A cachorrinha Fox Paulistinha, ao lado, balançou a cauda alegremente. Quem sabe sua dona arrumasse alguém para levá-la passear nas manhãs, em um belo parque cheio de quero-queros e sabiás.
À noite, Zezinho abriu o Badoo e lá encontrou o recado de Fafá.
- Hum! Interessante esta moça. Sorriso simpático, jeito alegre. Credo! Mas está cheia de roupa. Parece que está na Europa em pleno inverno. Epa! O portão de Bradenburgo. Claro!
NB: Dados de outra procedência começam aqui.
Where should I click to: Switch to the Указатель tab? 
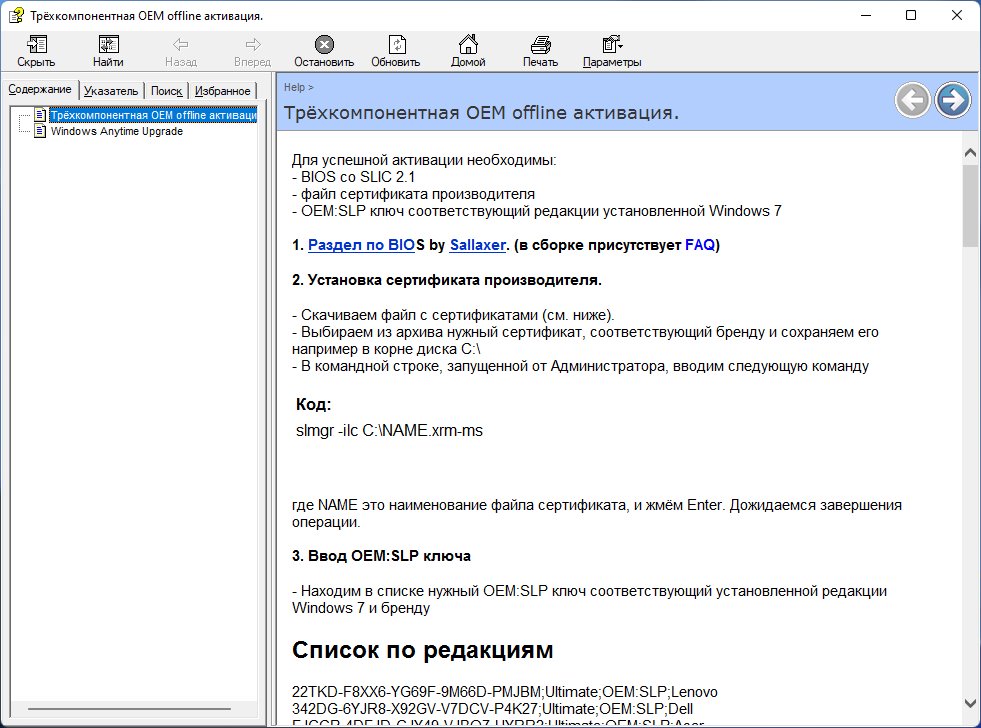pos(111,91)
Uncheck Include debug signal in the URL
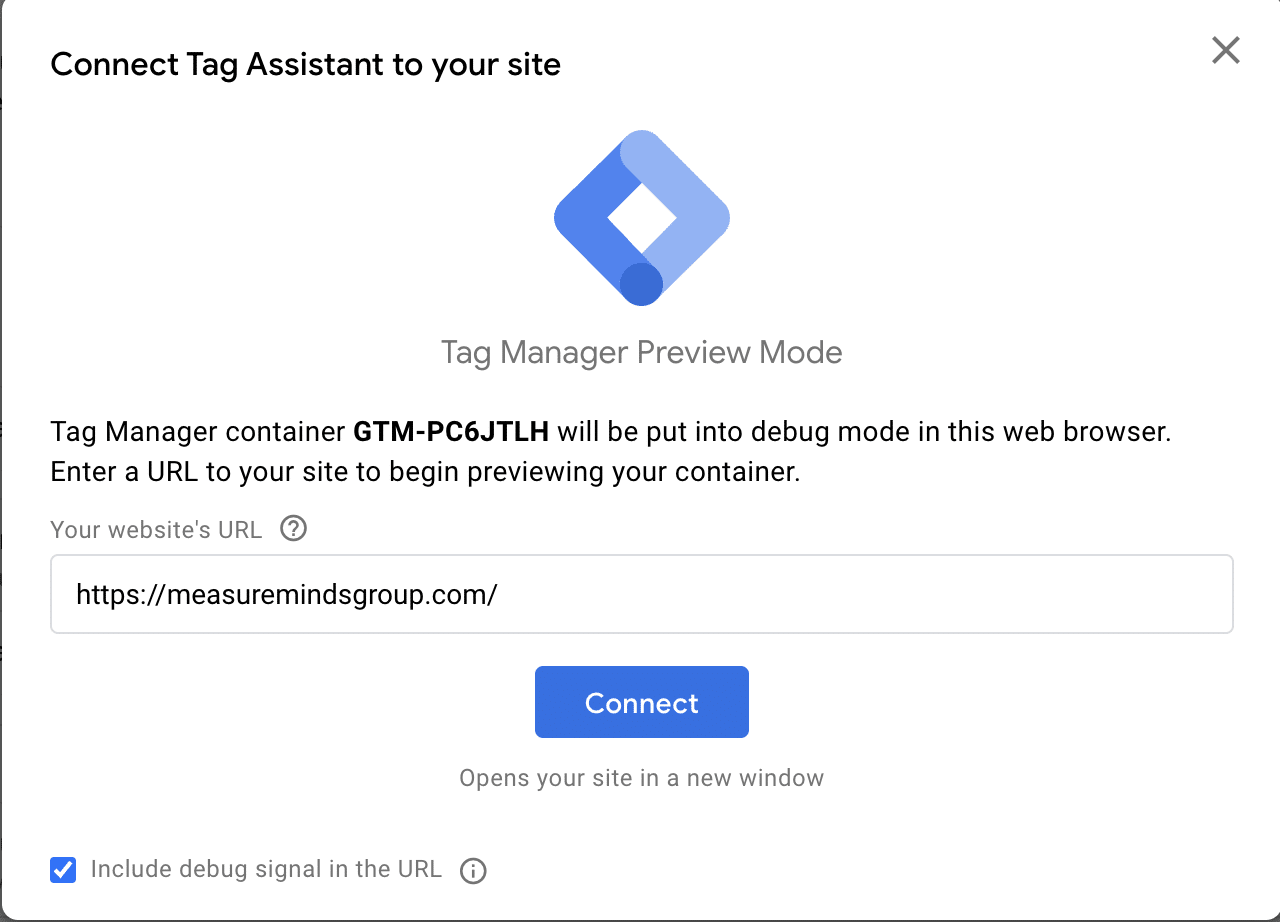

Ela está na Europa. Será que respondo a mensagem dela? Acho que vou deixar para amanhã.
- Amanhã, não. Hoje... Hoje.
- Ué. Agora dei de ouvir vozes. Acho que foi impressão. Amanhã vou responder...
- Hoje! EU DISSE HOJE!
- Tá bom... Hoje. Agora dei de falar sozinho também. Vamos lá: "Prezada Fafá. Também gostei de você. Quem sabe pudéssemos nos encontrar no sábado. O que você acha?"
Lá no céu, ribombaram raios coloridos. Frei e José comemoravam o sucesso da empreitada.
- O QUE É ISTO? QUE BAGUNÇA É ESTA? AQUI NO CÉU NÃO PODE FAZER BARULHO. Era o chefe chamando a atenção dos dois por causa dos estrondos dos raios.
- Veja como é a vida, Zé. Agora temos que obedecer as ordens de um cabeludo.
- Ele é gente boa. É o chefão mas é humilde.
- Verdade!
Fafá e Zezinho estão felizes. Um completa o outro. Osmundo, ou melhor, Frei e José não param de se cutucar.
- Eu sabia que daria certo, afirma José.
- Ei! A ideia foi minha, não sua.
- Que importa de quem foi a idéia? Veja como eles estão felizes. Não é bonito de ver?
- Com certeza. Seu menino e minha sobrinha têm tudo para ter a felicidade ao lado.
- Você tem razão, Osmundo.
- Osmundo é a ...
- Não termine... Olhe ali o patrão de olho em nós de novo. Tá bom, meu amigo? Estou feliz por eles e também pela nossa eterna amizade.
- Desde que não me chame de Osmundo.
- Mas tá ficando um anjo ranzinza, hem?
Homenagem aos grandes amigos, saudosos Osmundo Frei Larocca e José Augusto Gaspar, tio da Fátima e meu pai, respectivamente.